After Fire Destroyed Her Home Studio, Artist Sarah Helser Rebuilds In South End

Last October, a fire tore through artist Sarah Helser’s South Charlotte home. Her husband and four boys were safe, but the interior, which housed her art studio, was devastated by smoke and water damage. Her tools, materials and works in progress were gone in an instant.

As smoke poured out of the house (likely due to a candle left burning in the bathroom), Helser’s 16-year-old son was able to run into the studio’s outdoor entrance to grab a few of her unfinished pieces. A small win, but it certainly mattered. 

Then, as Helser surveyed the damage a few days later, she came across her art journal, still intact, with a sticky note on the cover she’d written just days before. It quoted A Wrinkle in Time author Madeleine L’Engle: “In the creative act, I can experience the same freedom I have in dreams…but this freedom comes only when, as in a dream, I do not feel that I must dictate or control what happens.”

It was another small win, but perhaps even more symbolic. Helser wrote it to set an intention ahead of her week in the studio. As she sifted through the wreckage, it read like a guide for the days ahead.

“I thought, ‘I cannot control what happens, but I’m going on an adventure now,’” she says. “It released me in a strange way.” 

By then, Helser had already built a 20-year career as a successful fine artist. She left UNC Greensboro during her junior year in 2005 to move to Charlotte and pursue art full-time. She avoided the starving artist trope and landed her first solo show at The Art Preserve. After that, she says, “I bounced around from different galleries, and I’ve done a solo exhibition about every 14 months since 2006.” 

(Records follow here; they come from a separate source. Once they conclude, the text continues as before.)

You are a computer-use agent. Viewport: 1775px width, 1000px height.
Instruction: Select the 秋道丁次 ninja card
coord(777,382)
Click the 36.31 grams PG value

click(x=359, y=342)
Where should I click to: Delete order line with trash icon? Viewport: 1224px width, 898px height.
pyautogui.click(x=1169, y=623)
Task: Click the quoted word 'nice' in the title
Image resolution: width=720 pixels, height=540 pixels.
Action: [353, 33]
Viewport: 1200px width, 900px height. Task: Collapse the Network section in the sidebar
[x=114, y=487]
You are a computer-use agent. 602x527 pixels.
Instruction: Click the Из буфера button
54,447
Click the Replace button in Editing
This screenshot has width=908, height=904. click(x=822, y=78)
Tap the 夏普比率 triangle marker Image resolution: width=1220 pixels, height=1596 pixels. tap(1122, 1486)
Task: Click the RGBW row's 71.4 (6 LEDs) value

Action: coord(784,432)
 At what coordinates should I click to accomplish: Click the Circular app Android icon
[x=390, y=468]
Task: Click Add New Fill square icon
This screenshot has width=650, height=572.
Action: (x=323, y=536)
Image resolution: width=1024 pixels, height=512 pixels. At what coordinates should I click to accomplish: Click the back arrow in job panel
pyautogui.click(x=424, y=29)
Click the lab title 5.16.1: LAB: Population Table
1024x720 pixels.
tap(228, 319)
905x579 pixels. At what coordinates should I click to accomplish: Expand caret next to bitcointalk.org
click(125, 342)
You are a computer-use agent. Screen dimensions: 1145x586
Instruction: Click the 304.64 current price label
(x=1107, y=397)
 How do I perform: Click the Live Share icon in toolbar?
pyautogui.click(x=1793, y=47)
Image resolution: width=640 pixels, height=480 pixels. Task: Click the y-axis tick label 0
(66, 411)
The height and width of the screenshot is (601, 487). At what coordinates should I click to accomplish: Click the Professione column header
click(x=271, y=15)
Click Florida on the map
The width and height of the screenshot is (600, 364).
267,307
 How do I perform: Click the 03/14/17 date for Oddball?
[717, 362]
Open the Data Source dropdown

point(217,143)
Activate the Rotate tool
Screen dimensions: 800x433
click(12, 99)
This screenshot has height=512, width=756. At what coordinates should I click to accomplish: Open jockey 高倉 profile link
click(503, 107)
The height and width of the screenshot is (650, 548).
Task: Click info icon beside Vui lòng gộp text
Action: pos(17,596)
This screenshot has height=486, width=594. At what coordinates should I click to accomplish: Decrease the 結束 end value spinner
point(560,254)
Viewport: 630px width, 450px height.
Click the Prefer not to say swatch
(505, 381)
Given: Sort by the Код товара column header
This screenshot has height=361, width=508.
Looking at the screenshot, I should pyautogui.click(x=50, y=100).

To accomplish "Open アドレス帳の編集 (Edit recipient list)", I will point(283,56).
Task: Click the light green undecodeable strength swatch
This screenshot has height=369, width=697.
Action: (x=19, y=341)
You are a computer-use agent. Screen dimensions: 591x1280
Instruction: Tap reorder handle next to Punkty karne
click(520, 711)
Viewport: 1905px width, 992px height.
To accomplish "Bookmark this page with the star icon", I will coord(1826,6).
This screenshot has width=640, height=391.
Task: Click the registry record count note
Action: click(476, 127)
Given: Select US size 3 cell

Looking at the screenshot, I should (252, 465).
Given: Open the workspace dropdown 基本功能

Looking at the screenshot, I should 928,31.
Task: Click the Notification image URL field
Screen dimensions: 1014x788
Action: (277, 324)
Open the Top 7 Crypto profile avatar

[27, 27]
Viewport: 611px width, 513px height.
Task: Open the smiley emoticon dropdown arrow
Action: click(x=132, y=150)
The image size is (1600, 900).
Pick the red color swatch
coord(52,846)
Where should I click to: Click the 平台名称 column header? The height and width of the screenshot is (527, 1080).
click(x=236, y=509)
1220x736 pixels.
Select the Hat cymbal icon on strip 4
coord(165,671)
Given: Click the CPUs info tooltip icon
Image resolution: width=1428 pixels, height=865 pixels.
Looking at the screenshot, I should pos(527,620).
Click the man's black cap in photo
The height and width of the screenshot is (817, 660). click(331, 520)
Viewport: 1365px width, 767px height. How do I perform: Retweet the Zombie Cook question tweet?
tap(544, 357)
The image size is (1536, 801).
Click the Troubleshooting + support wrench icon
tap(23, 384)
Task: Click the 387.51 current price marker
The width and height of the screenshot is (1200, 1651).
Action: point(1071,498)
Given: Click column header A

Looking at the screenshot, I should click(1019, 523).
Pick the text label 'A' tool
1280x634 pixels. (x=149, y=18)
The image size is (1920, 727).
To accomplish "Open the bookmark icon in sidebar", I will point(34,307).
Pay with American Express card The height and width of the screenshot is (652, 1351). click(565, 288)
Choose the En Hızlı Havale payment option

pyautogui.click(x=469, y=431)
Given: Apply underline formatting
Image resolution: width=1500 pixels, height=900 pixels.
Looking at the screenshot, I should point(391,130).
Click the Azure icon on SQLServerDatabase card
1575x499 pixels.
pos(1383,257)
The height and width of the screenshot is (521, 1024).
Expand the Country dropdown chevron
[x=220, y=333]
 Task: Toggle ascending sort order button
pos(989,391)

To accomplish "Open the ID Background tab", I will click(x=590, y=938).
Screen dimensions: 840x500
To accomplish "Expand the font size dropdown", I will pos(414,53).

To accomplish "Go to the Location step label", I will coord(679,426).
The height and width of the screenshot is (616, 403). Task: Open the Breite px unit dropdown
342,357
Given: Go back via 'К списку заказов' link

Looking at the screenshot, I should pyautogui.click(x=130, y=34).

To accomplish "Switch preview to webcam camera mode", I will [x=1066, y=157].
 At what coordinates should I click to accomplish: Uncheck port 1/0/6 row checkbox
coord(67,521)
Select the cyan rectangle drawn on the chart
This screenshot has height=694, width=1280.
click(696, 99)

Helser spent 13 years at the Hidell Brooks Gallery in South End until last March, when she decided to venture out on her own. 

“I had a year of commissions booked out, but I felt like I needed to take a risk and step out on my own,” she says. “It felt like a transition in my work was coming.”

Her work combines a mix of materials and techniques. Each piece begins with a wood panel coated in hot beeswax, a process known as encaustic. Next, she layers it with mixed media. 

“That can be anything and everything,” she says. “Oil sticks, coffee grounds, gold leaf, spray paint. I create a lot of stencils. I take branches or leaves to print down into the image.”

Her paintings are anchored by a realistic image, like an animal, a portrait or still life. The background is where she experiments with the abstract. 

“I love the mix between realistic and dreamy—I’ve described (my work) as waking from a dream,” Helser says. “There are realistic pieces, but they're not grounded, and anything can happen.”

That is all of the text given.